**Listing:**

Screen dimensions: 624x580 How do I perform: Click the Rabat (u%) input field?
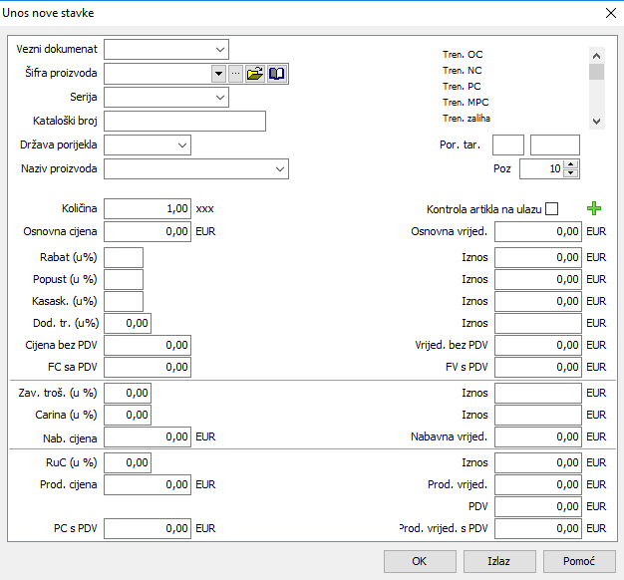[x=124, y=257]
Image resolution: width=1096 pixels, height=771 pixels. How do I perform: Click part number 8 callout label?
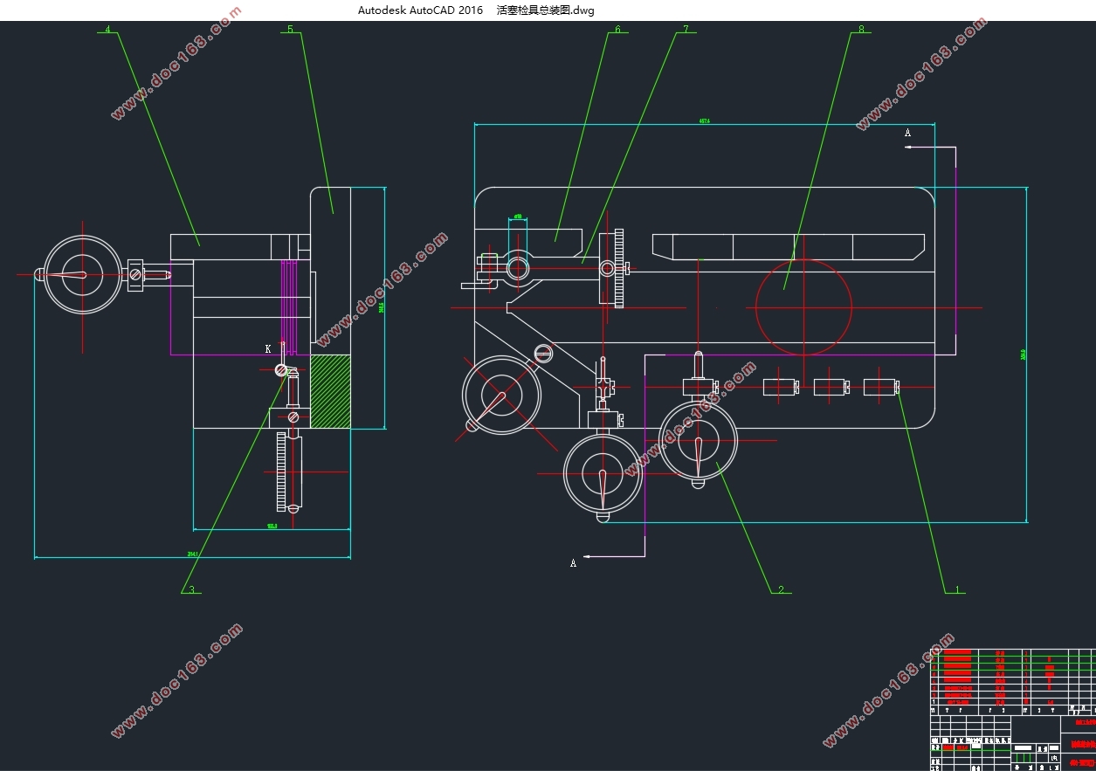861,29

...

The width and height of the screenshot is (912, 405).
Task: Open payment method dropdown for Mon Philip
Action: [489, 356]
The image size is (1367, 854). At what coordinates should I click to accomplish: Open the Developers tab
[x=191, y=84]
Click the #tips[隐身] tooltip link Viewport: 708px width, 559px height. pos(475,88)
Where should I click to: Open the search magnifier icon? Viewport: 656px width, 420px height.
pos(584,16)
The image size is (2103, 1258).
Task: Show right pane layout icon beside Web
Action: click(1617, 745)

**Task to carry out:**
Please reproduce the records verbatim, from the line that contains "The width and" through the line that contains "Action: click(1617, 745)".

**Exercise result:**
The width and height of the screenshot is (912, 405).
Task: Open payment method dropdown for Mon Philip
Action: [489, 356]
The image size is (1367, 854). At what coordinates should I click to accomplish: Open the Developers tab
[x=191, y=84]
Click the #tips[隐身] tooltip link Viewport: 708px width, 559px height. pos(475,88)
Where should I click to: Open the search magnifier icon? Viewport: 656px width, 420px height.
pos(584,16)
The image size is (2103, 1258).
Task: Show right pane layout icon beside Web
Action: click(1617, 745)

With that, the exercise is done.